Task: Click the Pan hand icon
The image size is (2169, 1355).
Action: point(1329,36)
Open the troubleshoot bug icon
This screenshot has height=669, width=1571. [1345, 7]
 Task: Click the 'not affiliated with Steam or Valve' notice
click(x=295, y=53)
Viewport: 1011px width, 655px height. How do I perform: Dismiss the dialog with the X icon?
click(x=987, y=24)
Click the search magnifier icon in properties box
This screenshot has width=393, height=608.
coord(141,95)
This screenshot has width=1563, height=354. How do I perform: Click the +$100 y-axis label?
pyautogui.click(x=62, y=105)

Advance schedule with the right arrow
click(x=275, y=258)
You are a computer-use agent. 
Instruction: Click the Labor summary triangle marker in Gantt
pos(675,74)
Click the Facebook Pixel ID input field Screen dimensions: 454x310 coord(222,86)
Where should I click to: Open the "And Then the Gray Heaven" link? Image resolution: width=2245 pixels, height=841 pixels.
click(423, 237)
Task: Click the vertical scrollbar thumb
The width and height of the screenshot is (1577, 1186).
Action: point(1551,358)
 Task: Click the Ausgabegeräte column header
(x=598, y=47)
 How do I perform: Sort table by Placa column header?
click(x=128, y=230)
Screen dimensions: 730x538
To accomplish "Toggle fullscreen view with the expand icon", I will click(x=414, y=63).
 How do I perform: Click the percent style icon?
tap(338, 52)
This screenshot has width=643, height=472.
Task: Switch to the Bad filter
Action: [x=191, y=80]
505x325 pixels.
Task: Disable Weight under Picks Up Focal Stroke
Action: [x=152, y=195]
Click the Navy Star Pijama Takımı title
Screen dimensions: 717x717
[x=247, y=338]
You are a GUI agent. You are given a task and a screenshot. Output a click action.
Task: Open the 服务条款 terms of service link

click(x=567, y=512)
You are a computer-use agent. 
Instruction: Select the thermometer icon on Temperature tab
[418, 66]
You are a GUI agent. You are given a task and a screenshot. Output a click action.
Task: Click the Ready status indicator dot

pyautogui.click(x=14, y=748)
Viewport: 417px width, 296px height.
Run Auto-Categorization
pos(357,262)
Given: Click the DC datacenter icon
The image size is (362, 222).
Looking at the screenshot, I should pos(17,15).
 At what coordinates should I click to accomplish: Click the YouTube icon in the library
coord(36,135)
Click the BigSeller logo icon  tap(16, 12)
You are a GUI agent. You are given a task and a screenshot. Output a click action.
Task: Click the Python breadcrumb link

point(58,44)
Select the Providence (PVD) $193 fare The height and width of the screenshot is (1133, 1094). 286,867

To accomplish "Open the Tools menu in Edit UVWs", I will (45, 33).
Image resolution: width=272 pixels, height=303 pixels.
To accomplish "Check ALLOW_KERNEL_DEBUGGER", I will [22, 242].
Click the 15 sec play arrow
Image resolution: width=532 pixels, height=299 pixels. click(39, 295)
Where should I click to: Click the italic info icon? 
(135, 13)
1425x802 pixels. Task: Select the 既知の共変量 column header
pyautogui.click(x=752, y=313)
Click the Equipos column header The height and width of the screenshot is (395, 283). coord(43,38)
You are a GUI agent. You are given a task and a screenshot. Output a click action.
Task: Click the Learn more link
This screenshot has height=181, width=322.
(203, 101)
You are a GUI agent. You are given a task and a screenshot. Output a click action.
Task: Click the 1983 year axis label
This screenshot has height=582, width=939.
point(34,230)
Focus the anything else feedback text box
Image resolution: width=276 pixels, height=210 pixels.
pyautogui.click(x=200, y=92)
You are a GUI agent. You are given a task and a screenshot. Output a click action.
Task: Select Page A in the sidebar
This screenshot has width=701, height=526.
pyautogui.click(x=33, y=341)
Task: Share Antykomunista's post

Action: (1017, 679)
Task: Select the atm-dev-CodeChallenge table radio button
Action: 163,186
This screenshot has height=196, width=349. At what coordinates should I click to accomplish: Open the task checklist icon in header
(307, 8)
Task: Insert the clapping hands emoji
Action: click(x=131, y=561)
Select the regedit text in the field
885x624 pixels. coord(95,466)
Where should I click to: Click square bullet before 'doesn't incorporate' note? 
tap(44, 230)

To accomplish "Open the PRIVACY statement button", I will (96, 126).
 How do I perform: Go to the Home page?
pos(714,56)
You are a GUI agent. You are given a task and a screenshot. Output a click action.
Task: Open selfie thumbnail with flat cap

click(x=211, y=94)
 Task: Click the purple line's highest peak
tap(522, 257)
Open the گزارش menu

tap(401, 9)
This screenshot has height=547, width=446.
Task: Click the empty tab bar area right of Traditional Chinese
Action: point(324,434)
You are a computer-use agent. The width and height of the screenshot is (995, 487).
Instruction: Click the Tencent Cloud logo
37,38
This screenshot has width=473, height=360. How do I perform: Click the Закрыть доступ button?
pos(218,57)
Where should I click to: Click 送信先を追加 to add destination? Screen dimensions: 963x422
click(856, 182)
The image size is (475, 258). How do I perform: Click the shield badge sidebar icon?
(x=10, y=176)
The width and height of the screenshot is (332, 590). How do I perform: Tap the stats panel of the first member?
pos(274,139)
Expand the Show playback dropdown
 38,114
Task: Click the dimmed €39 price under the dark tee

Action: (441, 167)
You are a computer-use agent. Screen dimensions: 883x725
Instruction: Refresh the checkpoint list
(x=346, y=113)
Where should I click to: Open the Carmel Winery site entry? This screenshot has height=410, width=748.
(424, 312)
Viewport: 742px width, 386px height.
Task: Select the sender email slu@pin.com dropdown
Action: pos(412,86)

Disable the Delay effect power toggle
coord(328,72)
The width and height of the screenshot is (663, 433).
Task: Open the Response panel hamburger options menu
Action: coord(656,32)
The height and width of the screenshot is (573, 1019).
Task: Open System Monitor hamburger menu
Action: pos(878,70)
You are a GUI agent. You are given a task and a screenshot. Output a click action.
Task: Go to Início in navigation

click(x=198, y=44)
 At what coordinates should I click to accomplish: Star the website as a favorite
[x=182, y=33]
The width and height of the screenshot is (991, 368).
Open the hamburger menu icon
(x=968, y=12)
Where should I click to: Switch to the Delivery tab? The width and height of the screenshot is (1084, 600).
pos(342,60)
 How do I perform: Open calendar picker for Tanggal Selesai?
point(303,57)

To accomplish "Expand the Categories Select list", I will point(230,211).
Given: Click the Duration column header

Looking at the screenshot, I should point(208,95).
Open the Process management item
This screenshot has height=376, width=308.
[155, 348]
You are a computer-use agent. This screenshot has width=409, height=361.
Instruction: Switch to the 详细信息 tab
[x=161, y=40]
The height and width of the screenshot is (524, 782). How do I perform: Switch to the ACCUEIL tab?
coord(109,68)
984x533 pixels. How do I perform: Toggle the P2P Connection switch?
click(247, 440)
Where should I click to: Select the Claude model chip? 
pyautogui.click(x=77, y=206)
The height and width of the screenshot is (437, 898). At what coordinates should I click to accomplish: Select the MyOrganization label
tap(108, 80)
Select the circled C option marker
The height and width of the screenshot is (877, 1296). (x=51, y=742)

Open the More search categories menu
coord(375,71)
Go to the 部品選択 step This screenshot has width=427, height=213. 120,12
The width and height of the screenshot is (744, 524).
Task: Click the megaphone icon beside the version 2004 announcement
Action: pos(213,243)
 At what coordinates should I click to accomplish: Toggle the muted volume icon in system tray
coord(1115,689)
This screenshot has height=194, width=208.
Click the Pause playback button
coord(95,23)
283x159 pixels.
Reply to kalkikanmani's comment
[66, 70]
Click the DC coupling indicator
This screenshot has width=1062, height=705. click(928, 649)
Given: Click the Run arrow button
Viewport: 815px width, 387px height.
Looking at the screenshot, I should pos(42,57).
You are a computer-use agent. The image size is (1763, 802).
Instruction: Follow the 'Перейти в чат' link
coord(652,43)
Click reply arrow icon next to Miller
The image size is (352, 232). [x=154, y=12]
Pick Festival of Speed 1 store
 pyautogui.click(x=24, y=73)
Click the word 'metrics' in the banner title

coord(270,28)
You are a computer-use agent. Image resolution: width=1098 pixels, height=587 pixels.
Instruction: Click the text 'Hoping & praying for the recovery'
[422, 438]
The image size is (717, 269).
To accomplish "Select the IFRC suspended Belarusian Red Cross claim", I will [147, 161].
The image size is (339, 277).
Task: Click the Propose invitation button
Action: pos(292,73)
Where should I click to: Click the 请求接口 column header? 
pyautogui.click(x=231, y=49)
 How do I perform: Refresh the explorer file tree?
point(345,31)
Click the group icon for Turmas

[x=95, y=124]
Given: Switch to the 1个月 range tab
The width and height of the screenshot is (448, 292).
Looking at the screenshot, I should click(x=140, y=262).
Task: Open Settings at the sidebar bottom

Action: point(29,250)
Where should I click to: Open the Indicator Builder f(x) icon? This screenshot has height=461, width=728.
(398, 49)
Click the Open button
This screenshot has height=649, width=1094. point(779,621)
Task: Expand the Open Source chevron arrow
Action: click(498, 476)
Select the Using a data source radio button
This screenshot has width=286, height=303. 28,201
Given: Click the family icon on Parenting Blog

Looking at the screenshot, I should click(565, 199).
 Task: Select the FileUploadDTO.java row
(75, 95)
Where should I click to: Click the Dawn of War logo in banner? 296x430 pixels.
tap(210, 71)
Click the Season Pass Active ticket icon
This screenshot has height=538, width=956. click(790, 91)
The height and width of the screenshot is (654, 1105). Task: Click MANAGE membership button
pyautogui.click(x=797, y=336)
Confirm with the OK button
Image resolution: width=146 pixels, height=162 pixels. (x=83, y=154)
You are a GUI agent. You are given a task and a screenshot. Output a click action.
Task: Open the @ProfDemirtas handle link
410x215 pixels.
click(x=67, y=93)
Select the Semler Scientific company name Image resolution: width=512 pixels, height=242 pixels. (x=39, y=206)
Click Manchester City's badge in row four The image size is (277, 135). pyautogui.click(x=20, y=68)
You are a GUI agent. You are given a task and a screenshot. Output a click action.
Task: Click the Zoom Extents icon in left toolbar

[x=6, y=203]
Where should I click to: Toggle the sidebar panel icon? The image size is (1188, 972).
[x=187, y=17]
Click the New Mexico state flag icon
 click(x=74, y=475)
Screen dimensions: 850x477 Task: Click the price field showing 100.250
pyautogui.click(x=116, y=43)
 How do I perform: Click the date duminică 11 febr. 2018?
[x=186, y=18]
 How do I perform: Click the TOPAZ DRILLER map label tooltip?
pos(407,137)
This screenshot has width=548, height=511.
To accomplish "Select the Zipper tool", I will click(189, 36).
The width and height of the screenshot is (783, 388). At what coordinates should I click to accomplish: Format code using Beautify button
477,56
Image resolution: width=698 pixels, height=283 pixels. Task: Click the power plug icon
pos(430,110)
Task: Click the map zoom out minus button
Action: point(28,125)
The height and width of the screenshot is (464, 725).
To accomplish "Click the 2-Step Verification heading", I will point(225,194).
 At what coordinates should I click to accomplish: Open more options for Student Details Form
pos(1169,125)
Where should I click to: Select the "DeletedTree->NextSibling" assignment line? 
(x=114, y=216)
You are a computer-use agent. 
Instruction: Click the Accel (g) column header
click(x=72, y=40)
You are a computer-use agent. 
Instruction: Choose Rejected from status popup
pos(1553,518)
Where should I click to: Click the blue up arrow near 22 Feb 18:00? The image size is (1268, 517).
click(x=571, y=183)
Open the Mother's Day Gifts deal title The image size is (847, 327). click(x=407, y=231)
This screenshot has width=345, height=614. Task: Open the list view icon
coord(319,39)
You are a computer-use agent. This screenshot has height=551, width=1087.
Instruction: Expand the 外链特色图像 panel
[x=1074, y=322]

▸ Exercise requirements: Rewrite the data from the line with "984x533 pixels. How" up to and including the line with "coord(1115,689)", replacing "Toggle" with "Flip" and leaving everything else unchanged.

▸ Solution for this exercise:
984x533 pixels. How do I perform: Flip the P2P Connection switch?
click(247, 440)
Where should I click to: Select the Claude model chip? 
pyautogui.click(x=77, y=206)
The height and width of the screenshot is (437, 898). At what coordinates should I click to accomplish: Select the MyOrganization label
tap(108, 80)
Select the circled C option marker
The height and width of the screenshot is (877, 1296). (x=51, y=742)

Open the More search categories menu
coord(375,71)
Go to the 部品選択 step This screenshot has width=427, height=213. 120,12
The width and height of the screenshot is (744, 524).
Task: Click the megaphone icon beside the version 2004 announcement
Action: pos(213,243)
 At what coordinates should I click to accomplish: Flip the muted volume icon in system tray
coord(1115,689)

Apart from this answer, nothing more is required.